In northeast Canaan, a manslayer could flee to Golan. Golan means "circle." A circle expresses completion, and in Christ we are complete. "And ye are complete in him, which is the head of all principality and power" (Colossians 2:10). Complete6 here literally means "to fill to the brim." The church is the fullness of Christ (Ephesians 1:22-23), and in Christ is the fullness of God (Colossians 2:9). Hence, in Christ's church, we have the fullness of God and of Christ. "If we abide in the doctrine of Christ, we have both the Father and the Son" (2 John 9b).
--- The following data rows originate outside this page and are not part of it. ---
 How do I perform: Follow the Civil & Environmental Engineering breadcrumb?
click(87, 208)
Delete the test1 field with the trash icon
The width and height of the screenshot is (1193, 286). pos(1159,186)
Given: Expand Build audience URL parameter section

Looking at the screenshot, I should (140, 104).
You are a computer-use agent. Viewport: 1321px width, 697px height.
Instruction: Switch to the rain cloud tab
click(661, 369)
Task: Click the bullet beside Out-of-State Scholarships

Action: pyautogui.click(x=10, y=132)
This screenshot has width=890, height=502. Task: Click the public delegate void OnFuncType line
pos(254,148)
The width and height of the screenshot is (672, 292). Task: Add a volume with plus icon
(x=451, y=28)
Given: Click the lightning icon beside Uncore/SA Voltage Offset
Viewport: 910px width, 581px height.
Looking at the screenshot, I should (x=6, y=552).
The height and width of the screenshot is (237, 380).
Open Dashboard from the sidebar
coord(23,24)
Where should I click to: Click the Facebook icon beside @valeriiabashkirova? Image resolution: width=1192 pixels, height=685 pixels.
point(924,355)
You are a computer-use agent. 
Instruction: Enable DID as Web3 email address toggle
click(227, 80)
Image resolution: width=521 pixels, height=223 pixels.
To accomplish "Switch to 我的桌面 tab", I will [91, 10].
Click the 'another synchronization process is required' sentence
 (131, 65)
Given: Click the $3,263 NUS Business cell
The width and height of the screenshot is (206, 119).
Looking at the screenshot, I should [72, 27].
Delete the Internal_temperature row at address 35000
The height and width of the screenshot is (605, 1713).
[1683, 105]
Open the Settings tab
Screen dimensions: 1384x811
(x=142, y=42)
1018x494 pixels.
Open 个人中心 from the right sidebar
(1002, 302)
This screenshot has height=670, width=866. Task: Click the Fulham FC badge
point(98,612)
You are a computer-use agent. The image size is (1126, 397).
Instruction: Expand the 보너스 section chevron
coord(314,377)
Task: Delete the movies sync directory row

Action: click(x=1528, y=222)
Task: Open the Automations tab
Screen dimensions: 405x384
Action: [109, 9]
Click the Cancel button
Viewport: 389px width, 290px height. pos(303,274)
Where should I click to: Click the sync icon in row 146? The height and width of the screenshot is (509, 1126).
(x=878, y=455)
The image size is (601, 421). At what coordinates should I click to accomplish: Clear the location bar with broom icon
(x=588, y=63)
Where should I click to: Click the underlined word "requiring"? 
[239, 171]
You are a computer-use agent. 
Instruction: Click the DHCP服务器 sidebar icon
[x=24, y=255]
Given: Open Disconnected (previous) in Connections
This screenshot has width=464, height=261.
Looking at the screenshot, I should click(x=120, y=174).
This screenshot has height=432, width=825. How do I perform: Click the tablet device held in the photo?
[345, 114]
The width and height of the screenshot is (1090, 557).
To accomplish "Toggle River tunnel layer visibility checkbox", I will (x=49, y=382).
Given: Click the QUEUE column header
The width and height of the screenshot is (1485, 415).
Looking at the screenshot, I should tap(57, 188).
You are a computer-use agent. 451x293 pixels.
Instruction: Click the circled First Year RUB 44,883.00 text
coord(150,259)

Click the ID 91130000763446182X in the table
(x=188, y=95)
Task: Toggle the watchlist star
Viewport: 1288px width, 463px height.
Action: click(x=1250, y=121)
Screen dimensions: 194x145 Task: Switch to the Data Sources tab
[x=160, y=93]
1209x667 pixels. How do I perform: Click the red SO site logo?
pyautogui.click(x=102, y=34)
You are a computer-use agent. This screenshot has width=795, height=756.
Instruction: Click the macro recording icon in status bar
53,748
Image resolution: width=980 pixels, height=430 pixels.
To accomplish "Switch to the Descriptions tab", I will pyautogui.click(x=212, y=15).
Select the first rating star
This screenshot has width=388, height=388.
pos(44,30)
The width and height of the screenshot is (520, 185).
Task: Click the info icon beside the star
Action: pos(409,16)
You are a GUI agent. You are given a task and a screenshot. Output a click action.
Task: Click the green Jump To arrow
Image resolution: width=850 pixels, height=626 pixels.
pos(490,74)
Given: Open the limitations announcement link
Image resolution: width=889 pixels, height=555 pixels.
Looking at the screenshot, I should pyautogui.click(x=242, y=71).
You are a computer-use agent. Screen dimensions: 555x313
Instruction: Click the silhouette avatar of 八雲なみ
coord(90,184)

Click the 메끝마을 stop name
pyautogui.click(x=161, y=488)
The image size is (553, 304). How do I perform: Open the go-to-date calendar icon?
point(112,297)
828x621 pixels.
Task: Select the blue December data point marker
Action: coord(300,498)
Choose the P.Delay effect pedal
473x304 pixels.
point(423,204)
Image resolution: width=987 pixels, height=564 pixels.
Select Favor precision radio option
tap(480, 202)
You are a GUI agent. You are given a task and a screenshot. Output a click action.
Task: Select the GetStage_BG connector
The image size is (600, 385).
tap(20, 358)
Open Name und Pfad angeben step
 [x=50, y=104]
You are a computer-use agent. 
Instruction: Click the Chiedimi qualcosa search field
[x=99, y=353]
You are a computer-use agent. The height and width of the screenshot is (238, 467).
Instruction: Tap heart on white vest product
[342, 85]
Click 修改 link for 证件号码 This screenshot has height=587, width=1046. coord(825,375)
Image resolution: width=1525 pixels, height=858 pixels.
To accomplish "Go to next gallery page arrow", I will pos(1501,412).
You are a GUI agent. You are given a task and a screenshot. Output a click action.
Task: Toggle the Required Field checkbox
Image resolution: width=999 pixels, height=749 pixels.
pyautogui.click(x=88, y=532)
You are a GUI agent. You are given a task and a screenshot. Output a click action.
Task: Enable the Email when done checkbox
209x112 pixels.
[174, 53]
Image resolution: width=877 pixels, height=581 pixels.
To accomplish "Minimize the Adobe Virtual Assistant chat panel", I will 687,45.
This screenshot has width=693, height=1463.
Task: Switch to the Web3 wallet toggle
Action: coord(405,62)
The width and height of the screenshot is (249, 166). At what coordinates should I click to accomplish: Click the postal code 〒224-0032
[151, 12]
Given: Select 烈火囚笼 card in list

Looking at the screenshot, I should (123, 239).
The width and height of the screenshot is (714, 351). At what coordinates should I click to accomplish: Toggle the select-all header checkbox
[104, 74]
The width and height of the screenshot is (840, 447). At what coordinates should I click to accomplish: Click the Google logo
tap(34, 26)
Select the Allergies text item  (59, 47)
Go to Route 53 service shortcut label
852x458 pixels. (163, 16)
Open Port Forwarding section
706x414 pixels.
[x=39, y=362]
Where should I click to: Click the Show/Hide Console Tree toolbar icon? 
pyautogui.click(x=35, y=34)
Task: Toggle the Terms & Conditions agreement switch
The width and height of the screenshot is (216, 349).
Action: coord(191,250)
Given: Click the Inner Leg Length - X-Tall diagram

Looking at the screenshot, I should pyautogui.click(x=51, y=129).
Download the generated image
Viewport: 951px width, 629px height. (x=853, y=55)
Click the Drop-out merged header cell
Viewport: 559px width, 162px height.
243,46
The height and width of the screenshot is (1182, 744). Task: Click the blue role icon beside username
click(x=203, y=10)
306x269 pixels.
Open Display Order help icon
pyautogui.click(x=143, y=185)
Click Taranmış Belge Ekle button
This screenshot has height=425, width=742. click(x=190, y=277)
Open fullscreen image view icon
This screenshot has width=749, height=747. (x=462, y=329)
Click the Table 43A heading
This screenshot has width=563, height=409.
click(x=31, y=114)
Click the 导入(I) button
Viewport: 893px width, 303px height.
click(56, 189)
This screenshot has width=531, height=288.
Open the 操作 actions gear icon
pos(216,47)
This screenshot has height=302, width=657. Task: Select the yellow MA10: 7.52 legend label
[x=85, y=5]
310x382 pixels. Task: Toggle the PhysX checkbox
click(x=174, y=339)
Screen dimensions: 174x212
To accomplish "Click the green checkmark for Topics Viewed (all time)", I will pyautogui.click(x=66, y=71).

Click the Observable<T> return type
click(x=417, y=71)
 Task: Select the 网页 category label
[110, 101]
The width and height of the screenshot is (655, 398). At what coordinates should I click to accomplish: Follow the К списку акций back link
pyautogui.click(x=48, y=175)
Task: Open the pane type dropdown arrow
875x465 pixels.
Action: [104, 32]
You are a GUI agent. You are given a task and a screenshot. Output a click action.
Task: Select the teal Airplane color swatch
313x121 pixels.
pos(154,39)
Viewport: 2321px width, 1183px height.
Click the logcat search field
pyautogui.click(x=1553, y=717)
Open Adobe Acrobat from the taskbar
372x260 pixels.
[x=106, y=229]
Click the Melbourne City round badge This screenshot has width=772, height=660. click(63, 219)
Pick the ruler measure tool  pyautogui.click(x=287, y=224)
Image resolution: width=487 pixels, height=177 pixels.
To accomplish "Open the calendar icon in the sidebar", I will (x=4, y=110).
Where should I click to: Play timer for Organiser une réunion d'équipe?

In Christ, we have every virtue, principle and truth to be found in any other organization. We don't have to belong to this or that fraternity to have every principle of good, for we are complete in Christ. We have everything in Christ to equip us as Christians (Ephesians 1:3). We can be made "perfect" or complete. Paul wrote: "…that we may present every man perfect in Christ Jesus" (Colossians 1:28; cf. Ephesians 4:13; Philippians 3:15).

Have you fled for refuge in Christ? To be in Christ is to be in his church and we get into it by faith, repentance, confession of Christ and baptism (Galatians 3:27; 1 Corinthians 12:13; Colossians 1:18). The door stands open.


1 Avenger comes from goel, which means “to redeem,” and is sometimes translated kinsman redeemer.4

2 anapauo; KJV -- rest 4, refresh 4, take rest 2, give rest 1, take ease 1; 12

3 This phrase is translated in different ways: the KJV margin has “pillar and stay,” Goodspeed has “pillar and foundation,” and Moffatt uses “pillar and bulwark.” Pillar (stulos, for stuo, to stiffen; KJV -- pillar, 4) refers to a “column.” The word translated ground (hedraioma) is found only here in the New Testament and means “a stay, prop, or support."

4 Smiths Bible Dictionary has “league or confederacy” and the International Standard Bible Encyclopedia uses “company."

5 This is from the Hebrew stem hbr. Interestingly, we find no place in the Old Testament where the Hebrew root hbr is used to describe ones relationship with God.

6 pleroo. KJV  fulfil 51, fill 19, be full 7, complete 2, end 2, misc. 9; 90.